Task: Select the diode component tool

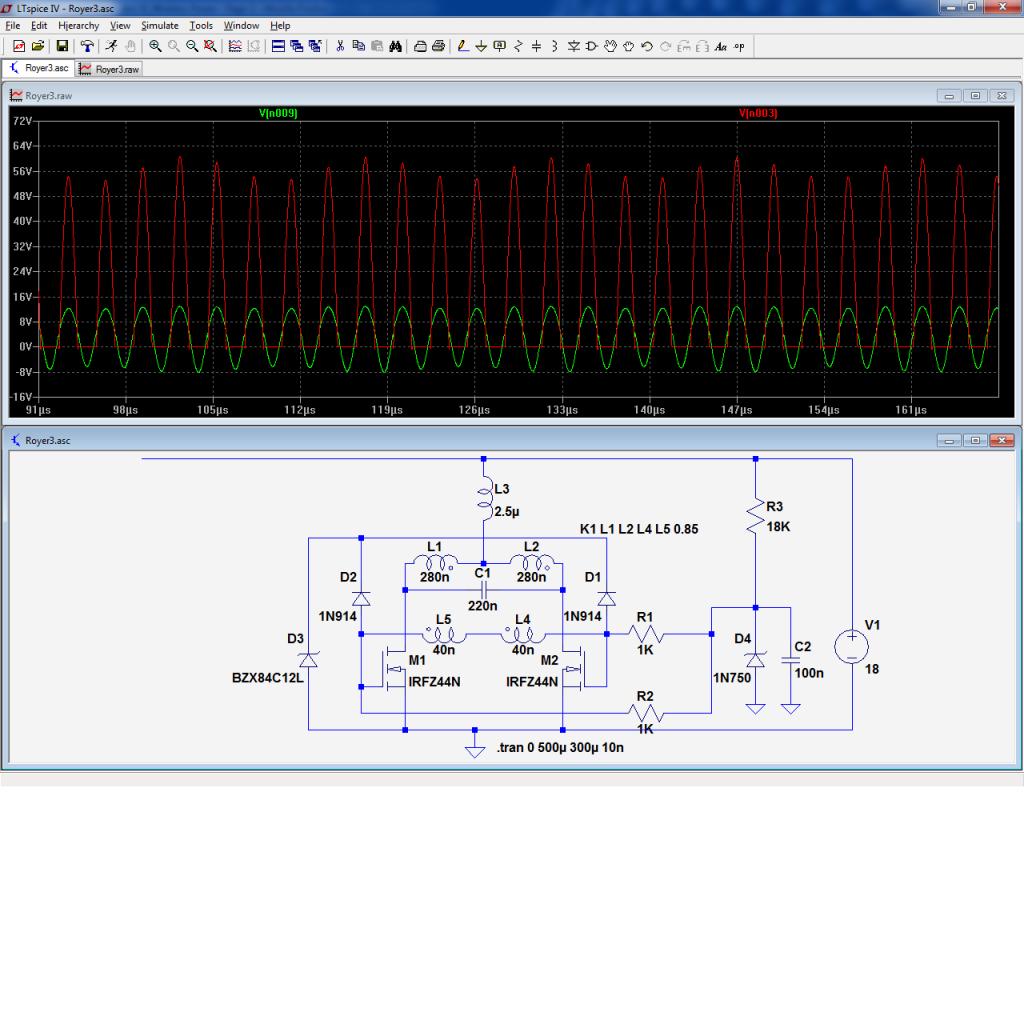Action: point(574,46)
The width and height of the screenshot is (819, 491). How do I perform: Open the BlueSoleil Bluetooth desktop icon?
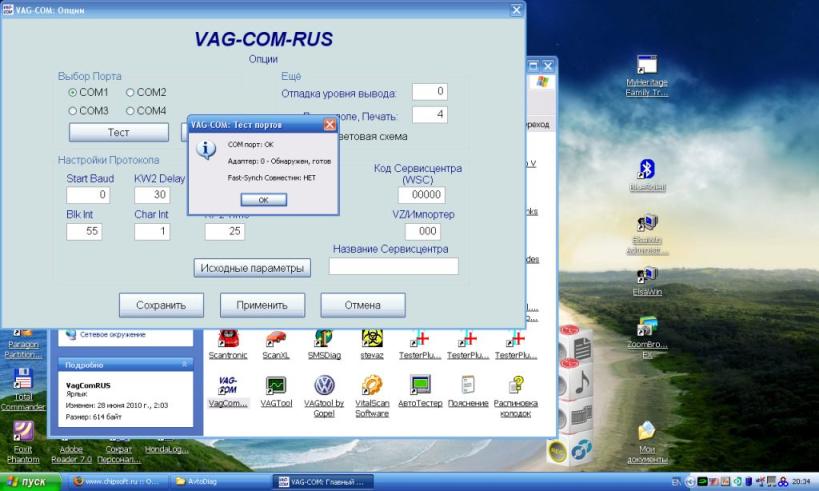[x=646, y=170]
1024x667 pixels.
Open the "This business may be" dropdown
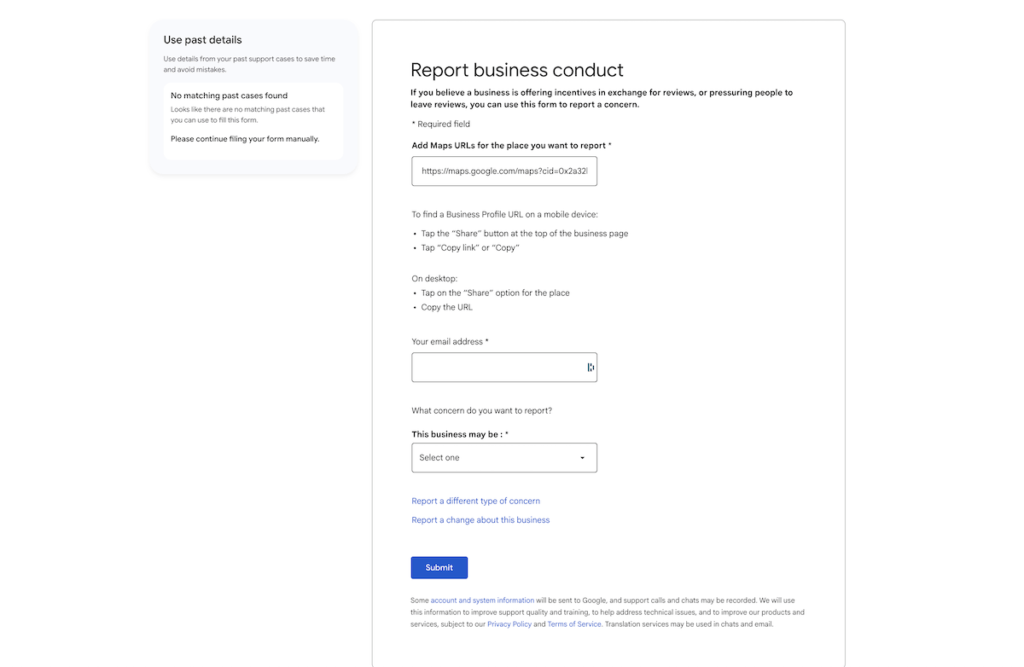pos(504,457)
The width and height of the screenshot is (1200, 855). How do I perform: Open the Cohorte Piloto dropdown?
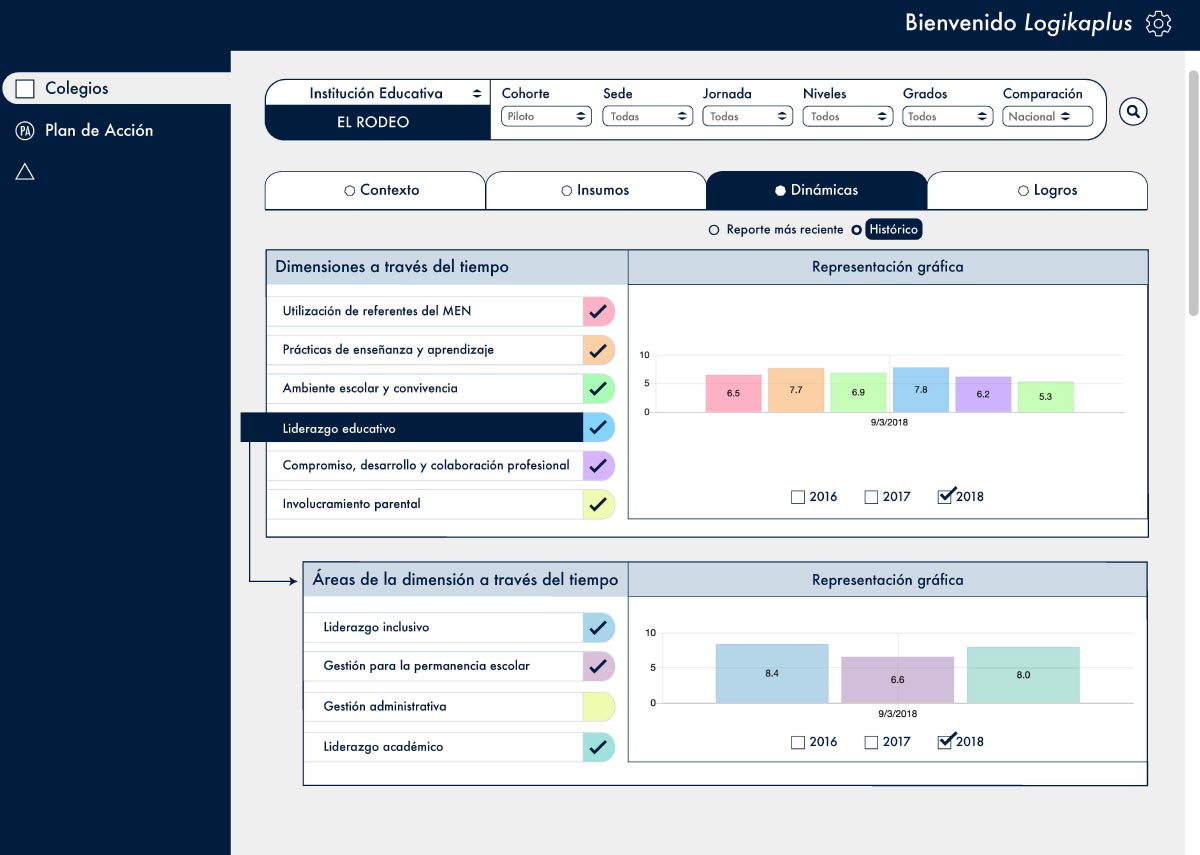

▬▬▬

All lines after and including the one with "The width and height of the screenshot is (819, 491).", through the end of the entries above, should be output exactly and by themselves. The pictures are to be left out.

:: Result of the task ::
The width and height of the screenshot is (819, 491). How do I perform: Open the BlueSoleil Bluetooth desktop icon?
[x=646, y=170]
1024x667 pixels.
Open the "This business may be" dropdown
pos(504,457)
The width and height of the screenshot is (1200, 855). How do I perform: Open the Cohorte Piloto dropdown?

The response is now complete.